Online Program

Return to main conference page

All Times EDT

Friday, June 5
Practice and Applications
Practice and Applications Posters, Part 1
Fri, Jun 5, 10:00 AM - 1:00 PM
TBD
 

A Novel Application of Time Series Classification Using the Continuous Wavelet Transform and Convolutional Neural Networks on Smartphone Sensor Data (308366)

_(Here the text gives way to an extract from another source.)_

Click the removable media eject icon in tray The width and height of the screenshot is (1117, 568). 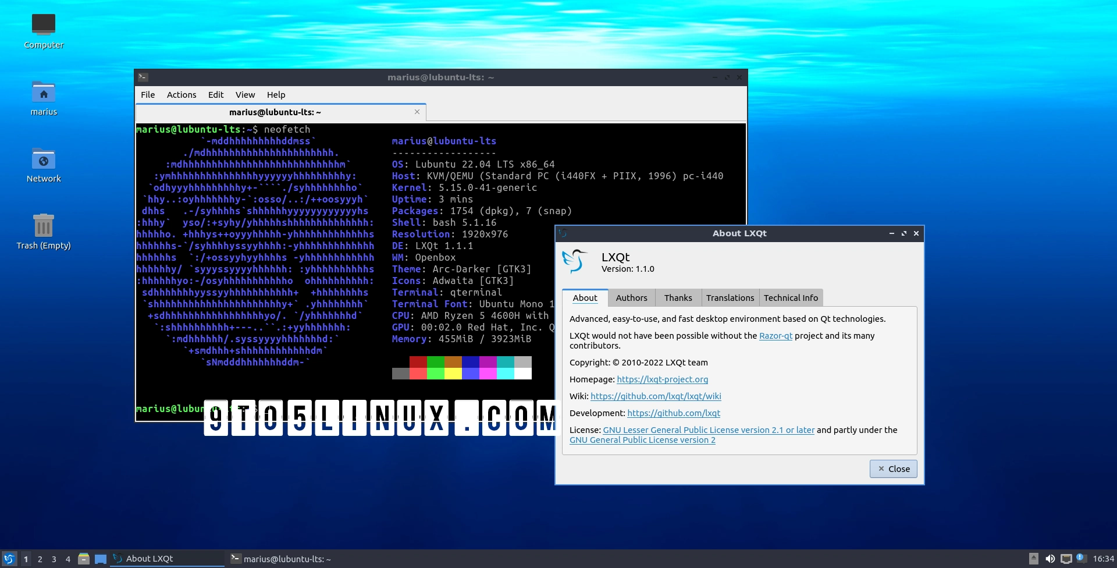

*William Robert Nadolski, SAS Institute 
Ahmet Taspinar, ING Group 

Keywords: Time Series Classification, Deep Learning, Continuous Wavelet Transformation, Image Scalograms, Human Activity Recognition, Smartphone Sensor Data, Convolutional Neural Network, Frequency Analysis

ABSTRACT:

An end-to-end deep learning approach for accurate classification of multivariate time series is provided along with an example of its application on the Human Activity Recognition (HAR) dataset. Specifically, the approach utilizes the Continuous Wavelet Transform (CWT) in order to convert each sensor recording from its time domain into a corresponding time-scale (frequency) image. These images are then passed to a Convolutional Neural Network (CNN) and used to predict one of six different human activities being performed by the participant. Maximum validation accuracy of 94.29% is achieved using a 70/30 training/validation split. The benefits of this approach include not only higher classification accuracy as compared to traditional machine learning approaches (based upon summary statistics), but also eliminates the need for handcrafted feature engineering based upon domain expertise.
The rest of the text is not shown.